— START OF Input for this task —

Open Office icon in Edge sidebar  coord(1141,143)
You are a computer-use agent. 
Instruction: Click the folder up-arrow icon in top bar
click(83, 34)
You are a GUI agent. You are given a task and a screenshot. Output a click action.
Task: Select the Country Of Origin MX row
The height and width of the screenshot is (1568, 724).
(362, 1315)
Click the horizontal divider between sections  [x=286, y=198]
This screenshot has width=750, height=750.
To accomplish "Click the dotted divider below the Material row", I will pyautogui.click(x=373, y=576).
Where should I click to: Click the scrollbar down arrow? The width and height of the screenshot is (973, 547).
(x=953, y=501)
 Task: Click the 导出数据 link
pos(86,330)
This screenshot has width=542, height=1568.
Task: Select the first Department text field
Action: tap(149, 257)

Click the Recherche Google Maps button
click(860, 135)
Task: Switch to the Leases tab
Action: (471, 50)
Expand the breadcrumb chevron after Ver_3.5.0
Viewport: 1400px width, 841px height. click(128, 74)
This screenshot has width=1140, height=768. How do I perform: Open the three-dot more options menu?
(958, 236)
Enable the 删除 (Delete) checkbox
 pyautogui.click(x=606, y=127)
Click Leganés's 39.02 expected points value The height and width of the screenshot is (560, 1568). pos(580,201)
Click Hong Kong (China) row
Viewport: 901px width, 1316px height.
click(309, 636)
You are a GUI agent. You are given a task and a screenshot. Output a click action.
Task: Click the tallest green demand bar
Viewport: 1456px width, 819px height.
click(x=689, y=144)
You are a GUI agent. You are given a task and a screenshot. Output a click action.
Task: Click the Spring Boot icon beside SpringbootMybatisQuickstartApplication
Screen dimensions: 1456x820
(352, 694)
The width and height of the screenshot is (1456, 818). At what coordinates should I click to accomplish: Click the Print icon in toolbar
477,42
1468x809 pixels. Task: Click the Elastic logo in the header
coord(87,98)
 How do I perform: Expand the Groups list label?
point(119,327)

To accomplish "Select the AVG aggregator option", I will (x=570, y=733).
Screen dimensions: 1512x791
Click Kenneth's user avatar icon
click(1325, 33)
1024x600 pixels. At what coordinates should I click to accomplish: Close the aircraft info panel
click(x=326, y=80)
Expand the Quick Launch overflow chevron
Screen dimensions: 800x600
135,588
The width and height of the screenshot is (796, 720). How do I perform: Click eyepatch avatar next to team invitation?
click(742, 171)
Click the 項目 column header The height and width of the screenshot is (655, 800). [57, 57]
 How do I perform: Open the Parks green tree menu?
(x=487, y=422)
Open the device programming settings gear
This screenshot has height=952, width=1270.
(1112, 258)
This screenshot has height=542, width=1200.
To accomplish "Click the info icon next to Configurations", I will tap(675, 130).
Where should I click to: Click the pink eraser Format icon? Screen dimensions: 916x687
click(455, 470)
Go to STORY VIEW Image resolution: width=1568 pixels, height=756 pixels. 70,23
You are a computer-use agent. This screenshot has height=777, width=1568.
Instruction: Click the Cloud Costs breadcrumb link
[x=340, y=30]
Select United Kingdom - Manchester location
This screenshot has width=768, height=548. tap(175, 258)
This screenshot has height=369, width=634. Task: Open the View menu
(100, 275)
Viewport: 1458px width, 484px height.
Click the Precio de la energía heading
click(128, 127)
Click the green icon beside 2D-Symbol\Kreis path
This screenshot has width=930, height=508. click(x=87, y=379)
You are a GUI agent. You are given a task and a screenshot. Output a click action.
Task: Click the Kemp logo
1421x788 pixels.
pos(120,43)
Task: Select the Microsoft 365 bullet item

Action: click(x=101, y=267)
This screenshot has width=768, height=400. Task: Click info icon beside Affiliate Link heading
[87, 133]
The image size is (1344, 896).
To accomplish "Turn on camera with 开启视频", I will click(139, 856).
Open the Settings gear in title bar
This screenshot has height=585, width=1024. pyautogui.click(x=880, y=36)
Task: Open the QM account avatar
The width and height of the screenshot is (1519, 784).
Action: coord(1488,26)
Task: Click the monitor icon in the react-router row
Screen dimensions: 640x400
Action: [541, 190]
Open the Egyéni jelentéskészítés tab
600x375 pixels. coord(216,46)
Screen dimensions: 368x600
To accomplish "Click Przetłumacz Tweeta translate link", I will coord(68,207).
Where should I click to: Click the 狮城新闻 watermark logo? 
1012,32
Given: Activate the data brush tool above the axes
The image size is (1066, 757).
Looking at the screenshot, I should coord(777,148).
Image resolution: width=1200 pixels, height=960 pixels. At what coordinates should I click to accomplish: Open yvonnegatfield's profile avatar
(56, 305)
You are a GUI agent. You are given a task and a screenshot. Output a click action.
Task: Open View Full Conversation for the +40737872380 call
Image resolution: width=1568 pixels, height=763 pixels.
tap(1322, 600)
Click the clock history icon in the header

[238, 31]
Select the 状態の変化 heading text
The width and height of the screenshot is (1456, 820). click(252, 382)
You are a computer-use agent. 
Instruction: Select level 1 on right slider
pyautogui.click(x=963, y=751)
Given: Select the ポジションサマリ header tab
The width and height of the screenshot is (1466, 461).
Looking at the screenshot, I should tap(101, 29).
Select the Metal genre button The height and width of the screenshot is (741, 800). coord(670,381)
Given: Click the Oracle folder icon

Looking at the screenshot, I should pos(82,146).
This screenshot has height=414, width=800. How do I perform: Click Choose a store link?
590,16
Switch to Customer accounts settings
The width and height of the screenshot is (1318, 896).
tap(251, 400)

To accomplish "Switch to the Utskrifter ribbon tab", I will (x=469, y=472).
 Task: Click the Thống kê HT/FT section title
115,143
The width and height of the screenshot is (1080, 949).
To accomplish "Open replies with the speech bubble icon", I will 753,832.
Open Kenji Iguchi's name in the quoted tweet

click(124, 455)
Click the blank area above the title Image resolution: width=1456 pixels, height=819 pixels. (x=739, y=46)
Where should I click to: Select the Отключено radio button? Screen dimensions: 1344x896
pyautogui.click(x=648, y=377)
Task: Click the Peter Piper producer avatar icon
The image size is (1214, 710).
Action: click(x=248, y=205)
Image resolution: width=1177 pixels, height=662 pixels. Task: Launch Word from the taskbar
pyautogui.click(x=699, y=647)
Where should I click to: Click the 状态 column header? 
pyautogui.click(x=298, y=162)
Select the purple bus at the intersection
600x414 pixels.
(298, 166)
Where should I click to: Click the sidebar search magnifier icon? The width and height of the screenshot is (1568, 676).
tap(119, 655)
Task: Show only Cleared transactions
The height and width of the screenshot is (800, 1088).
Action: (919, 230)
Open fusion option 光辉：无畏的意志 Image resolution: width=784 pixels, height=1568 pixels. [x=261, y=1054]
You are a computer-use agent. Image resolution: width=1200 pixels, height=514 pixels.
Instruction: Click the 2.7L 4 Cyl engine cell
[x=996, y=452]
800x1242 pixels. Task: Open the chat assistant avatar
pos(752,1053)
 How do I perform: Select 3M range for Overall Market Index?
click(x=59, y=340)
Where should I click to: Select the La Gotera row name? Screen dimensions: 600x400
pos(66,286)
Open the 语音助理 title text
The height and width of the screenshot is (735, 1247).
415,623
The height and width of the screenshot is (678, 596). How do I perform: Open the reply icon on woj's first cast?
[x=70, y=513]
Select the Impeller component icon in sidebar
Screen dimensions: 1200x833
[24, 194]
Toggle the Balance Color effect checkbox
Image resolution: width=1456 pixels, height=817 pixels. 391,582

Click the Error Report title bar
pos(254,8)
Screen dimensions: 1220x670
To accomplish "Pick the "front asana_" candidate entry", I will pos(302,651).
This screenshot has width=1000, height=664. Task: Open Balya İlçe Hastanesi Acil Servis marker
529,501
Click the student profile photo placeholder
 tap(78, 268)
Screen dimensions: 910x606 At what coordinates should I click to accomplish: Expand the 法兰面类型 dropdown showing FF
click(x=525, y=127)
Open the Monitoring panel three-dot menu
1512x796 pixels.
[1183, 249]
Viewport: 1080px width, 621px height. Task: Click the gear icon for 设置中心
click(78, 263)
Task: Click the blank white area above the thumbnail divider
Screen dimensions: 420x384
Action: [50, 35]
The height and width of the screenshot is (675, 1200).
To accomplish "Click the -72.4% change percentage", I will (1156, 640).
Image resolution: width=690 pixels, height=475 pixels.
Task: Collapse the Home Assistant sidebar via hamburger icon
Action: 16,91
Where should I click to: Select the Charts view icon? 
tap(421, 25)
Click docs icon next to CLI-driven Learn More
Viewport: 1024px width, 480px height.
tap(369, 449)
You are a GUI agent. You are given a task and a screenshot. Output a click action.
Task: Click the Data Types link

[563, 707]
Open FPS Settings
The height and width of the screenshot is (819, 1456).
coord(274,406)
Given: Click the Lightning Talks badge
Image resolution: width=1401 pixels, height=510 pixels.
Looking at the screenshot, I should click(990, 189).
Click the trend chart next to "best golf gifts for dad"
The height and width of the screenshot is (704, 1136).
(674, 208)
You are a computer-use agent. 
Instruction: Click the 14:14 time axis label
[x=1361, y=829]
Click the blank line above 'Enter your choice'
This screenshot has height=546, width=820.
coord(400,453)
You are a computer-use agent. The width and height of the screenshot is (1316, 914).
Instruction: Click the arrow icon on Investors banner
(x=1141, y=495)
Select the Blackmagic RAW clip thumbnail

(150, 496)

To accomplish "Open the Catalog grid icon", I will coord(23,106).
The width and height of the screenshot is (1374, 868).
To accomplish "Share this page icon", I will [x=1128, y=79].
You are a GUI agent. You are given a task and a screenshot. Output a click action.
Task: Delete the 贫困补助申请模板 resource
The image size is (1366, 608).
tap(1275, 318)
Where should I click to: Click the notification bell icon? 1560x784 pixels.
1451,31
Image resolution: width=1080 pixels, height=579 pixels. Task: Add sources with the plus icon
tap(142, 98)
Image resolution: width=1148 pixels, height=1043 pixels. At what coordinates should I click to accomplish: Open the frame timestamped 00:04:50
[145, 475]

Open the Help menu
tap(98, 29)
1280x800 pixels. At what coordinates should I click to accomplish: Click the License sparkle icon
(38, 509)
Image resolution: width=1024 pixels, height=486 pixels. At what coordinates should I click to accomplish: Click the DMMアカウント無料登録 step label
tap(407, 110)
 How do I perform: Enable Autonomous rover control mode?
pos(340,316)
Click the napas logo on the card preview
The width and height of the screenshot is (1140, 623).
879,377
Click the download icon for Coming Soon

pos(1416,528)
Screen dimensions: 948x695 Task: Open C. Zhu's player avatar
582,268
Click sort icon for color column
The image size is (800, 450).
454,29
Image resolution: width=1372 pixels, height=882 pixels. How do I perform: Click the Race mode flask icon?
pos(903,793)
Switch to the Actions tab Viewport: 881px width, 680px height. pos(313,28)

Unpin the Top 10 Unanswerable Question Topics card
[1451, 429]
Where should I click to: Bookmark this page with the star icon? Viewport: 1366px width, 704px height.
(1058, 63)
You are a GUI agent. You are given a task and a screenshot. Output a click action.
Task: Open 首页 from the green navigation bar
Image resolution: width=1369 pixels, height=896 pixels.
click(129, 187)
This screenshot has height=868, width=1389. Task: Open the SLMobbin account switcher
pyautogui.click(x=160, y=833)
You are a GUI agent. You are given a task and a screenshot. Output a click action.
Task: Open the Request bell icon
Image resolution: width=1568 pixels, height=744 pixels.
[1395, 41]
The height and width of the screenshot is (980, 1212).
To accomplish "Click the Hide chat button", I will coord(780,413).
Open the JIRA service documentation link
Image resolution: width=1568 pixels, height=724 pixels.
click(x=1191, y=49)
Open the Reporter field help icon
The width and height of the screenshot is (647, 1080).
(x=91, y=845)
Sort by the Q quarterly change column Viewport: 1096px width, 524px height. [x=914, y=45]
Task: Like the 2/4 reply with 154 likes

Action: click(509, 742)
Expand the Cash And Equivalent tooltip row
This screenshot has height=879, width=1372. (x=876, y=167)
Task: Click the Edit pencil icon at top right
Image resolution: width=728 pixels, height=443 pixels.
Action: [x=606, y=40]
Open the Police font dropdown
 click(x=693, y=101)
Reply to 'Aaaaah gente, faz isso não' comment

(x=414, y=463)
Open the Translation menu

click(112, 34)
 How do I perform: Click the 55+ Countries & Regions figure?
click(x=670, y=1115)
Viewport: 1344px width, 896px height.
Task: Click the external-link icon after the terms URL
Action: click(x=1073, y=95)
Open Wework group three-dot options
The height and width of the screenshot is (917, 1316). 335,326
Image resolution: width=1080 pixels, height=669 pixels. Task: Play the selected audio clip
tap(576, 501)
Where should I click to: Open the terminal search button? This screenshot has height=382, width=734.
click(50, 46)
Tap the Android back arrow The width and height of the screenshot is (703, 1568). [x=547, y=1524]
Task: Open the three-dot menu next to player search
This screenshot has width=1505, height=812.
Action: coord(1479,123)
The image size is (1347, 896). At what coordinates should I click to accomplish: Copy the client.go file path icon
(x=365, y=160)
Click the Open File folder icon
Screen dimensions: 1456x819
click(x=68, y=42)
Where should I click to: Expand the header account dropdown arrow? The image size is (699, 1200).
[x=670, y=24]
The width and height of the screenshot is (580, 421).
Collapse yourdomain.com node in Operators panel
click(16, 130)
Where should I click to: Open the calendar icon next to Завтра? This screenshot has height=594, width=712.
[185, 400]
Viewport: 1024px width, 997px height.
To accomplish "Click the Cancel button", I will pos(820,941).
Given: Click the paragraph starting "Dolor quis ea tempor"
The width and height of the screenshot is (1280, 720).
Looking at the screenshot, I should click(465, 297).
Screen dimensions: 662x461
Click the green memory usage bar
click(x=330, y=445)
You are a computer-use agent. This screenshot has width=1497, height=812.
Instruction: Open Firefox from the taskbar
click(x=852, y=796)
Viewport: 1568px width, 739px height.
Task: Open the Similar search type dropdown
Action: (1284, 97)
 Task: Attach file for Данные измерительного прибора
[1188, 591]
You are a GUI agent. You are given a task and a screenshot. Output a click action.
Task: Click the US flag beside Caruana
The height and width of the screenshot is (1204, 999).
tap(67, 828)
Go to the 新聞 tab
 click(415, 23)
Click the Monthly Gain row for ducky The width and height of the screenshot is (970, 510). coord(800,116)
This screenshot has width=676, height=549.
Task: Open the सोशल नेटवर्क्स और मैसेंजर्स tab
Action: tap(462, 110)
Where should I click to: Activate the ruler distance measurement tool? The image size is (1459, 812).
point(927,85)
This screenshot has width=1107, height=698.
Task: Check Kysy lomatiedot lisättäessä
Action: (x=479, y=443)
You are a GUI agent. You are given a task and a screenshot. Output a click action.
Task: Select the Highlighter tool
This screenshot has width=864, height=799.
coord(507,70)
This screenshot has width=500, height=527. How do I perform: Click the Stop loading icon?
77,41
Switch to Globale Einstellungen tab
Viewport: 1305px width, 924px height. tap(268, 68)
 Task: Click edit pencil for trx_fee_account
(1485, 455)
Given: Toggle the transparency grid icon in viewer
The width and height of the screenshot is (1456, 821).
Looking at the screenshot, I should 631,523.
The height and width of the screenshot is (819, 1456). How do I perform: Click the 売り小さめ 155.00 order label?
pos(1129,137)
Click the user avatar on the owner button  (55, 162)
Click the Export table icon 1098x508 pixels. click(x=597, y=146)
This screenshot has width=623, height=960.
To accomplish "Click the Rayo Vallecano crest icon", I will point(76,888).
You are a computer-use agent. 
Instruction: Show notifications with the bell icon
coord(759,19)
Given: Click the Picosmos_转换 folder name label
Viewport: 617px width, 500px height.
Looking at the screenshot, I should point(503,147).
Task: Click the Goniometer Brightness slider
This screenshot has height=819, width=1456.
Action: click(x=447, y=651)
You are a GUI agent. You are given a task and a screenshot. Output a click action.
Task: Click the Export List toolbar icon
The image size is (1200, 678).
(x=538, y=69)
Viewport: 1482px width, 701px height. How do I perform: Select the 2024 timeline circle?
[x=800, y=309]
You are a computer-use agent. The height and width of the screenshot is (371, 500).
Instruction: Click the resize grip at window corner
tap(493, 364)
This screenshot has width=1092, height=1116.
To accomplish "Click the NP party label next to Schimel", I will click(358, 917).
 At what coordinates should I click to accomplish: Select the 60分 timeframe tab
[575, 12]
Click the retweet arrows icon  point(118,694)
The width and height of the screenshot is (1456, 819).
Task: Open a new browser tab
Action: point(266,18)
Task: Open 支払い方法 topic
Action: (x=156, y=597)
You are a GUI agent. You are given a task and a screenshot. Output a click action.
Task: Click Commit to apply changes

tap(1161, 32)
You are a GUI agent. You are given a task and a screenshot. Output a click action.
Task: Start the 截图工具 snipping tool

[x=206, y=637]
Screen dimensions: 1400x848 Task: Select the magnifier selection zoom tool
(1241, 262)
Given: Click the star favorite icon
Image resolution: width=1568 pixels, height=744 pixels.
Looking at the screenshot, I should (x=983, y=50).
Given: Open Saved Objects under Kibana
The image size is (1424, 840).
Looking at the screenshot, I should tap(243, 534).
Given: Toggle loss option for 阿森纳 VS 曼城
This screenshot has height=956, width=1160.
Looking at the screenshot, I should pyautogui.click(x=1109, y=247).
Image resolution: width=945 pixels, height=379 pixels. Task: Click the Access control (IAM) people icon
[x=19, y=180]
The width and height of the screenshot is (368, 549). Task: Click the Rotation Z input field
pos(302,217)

— END OF Input for this task —

Aim of the task | Find each line in the data above that contains the word "blank" and copy those lines. Case counts.

Written answer |
Click the blank area above the title Image resolution: width=1456 pixels, height=819 pixels. (x=739, y=46)
Task: Click the blank white area above the thumbnail divider
Click the blank line above 'Enter your choice'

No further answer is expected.